I think the whole escapism thing as I mean it wouldn't necessarily be something like writing/wanting to read a fic that brings back Sirius-- even realistically. For me, tragedy can be contained within a story of redemption, because the redemption could come for someone else, or too late, or it wouldn't necessarily cover everything. LoTR is definitely like that-- say, it's a tragedy for Frodo, y'know? And yet not. I sort of like that blurry line between hope and despair, with hope prevailing because no amount of despair has to end up destroying one's heart or humanity. I mean, the world sucks and yet one can be content-- or at peace, maybe. I'm always looking for the silver lining though, I do admit that, it's just that I'm definitely all for admitting the cloud exists :>

Date: 2004-12-09 09:02 pm (UTC)
From: [identity profile] blacksatinrose.livejournal.com
Oh hey, you're definitely not irrational - I wouldn't say that INFPs are irrational anymore than I'd say INTJs are necessarily unemotional, I just tend to be, personally. So yeah, you definitely seem to switch around, like your posts are emotional but also very analytical, you know? So yeah, I definitely didn't mean to imply you were trapped by your emotions. It's just that, when one is an F as opposed to a T, the communication styles will tend to differ this way - I'm generally made uncomfortable when it's implied that I do anything for the sake of emotional payoff or feeling of any kind, because I'm just uncomfortable with emotions. ;)

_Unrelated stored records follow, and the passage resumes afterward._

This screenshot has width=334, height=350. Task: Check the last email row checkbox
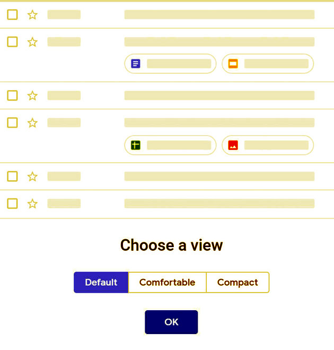[x=12, y=204]
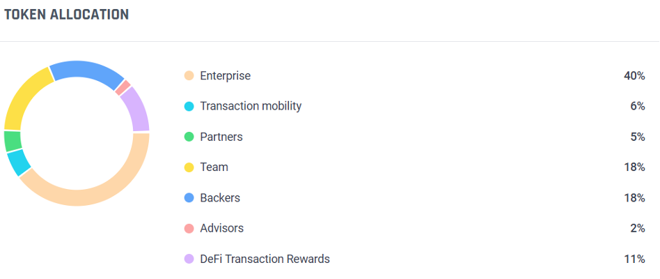Click the Token Allocation heading

click(x=66, y=14)
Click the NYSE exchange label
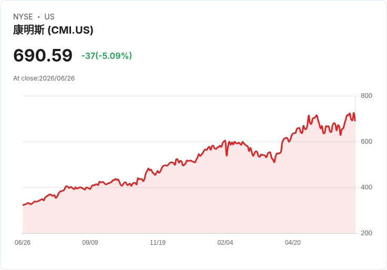Image resolution: width=387 pixels, height=270 pixels. [x=23, y=17]
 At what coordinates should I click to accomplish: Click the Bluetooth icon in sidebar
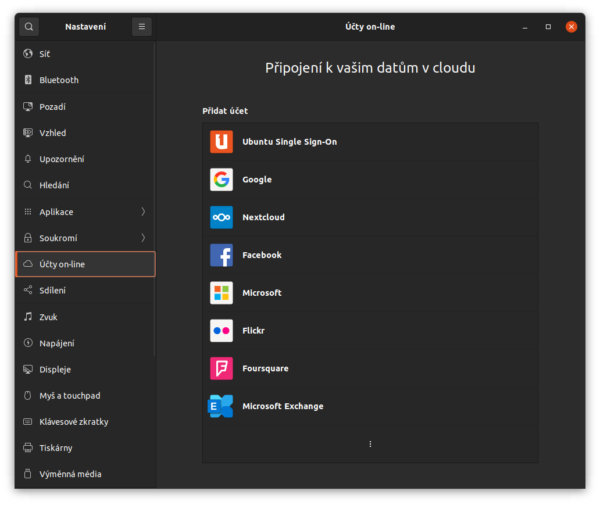27,80
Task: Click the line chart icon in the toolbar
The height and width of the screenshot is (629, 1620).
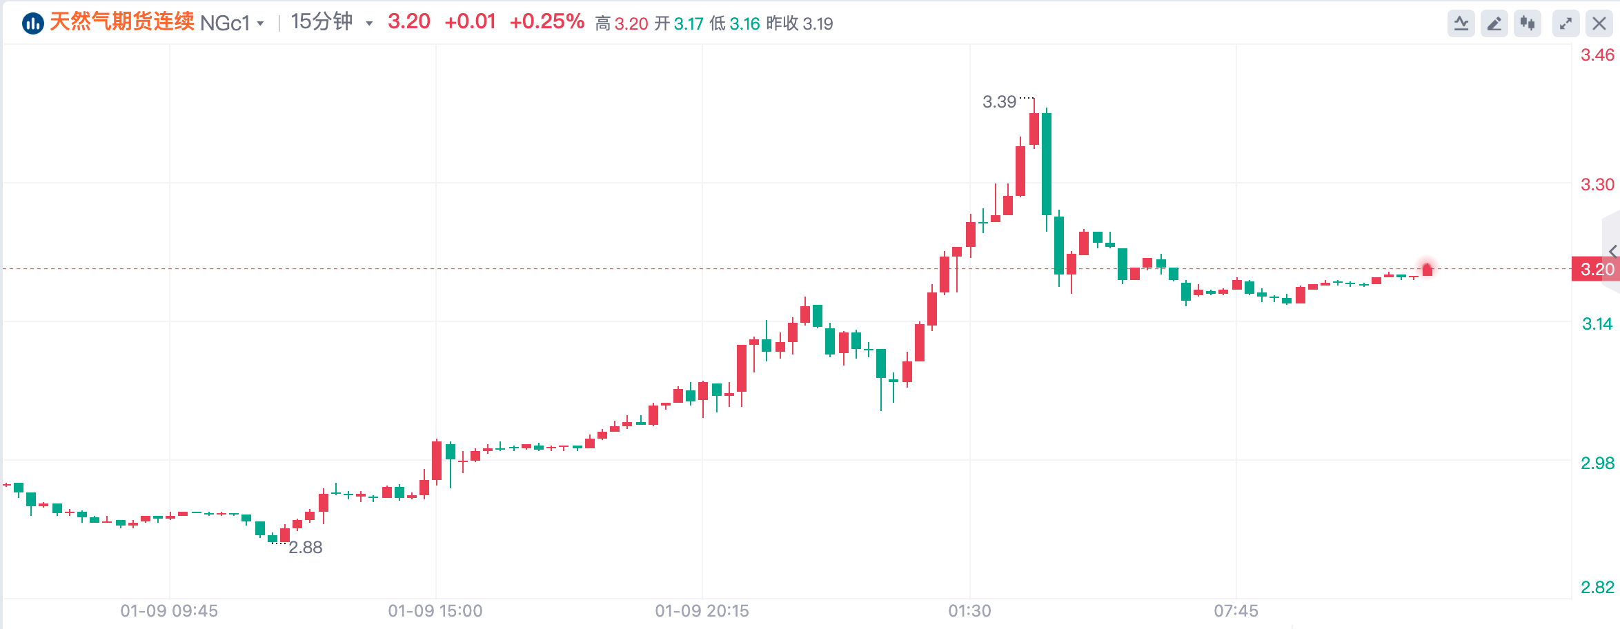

The rest, you know, I think that's a fairly consistent difference between your tastes and mine? Correct me if I'm wrong, because I'm trying to understand your position and may be totally misunderstanding, but I've gotten the impression that you enjoy stories where things are generally improved: people are brought to their deeper, truer, healthier and better self, for example, or the world begins as it is and then, as you said upthread, develops into what it should be, from there. Basically stories of healing/acceptance/improvement.

Whereas I tend to write (and read) stories where things either get worse or remain essentially the same, LOL! And I guess I prefer romances, for example, where a person makes the lover the exception to ones where the person is actively improved. Mainly because to me a romance is about finding the other that works for you, rather than finding the you that works for them? That is, I admit, a negative way to phrase it, but that's how I tend to perceive the kind of stories you're talking about.

Which isn't to say I'm against stories where people find their true self and are better for it, it's just, I guess to me, that feels like more of a solitary thing?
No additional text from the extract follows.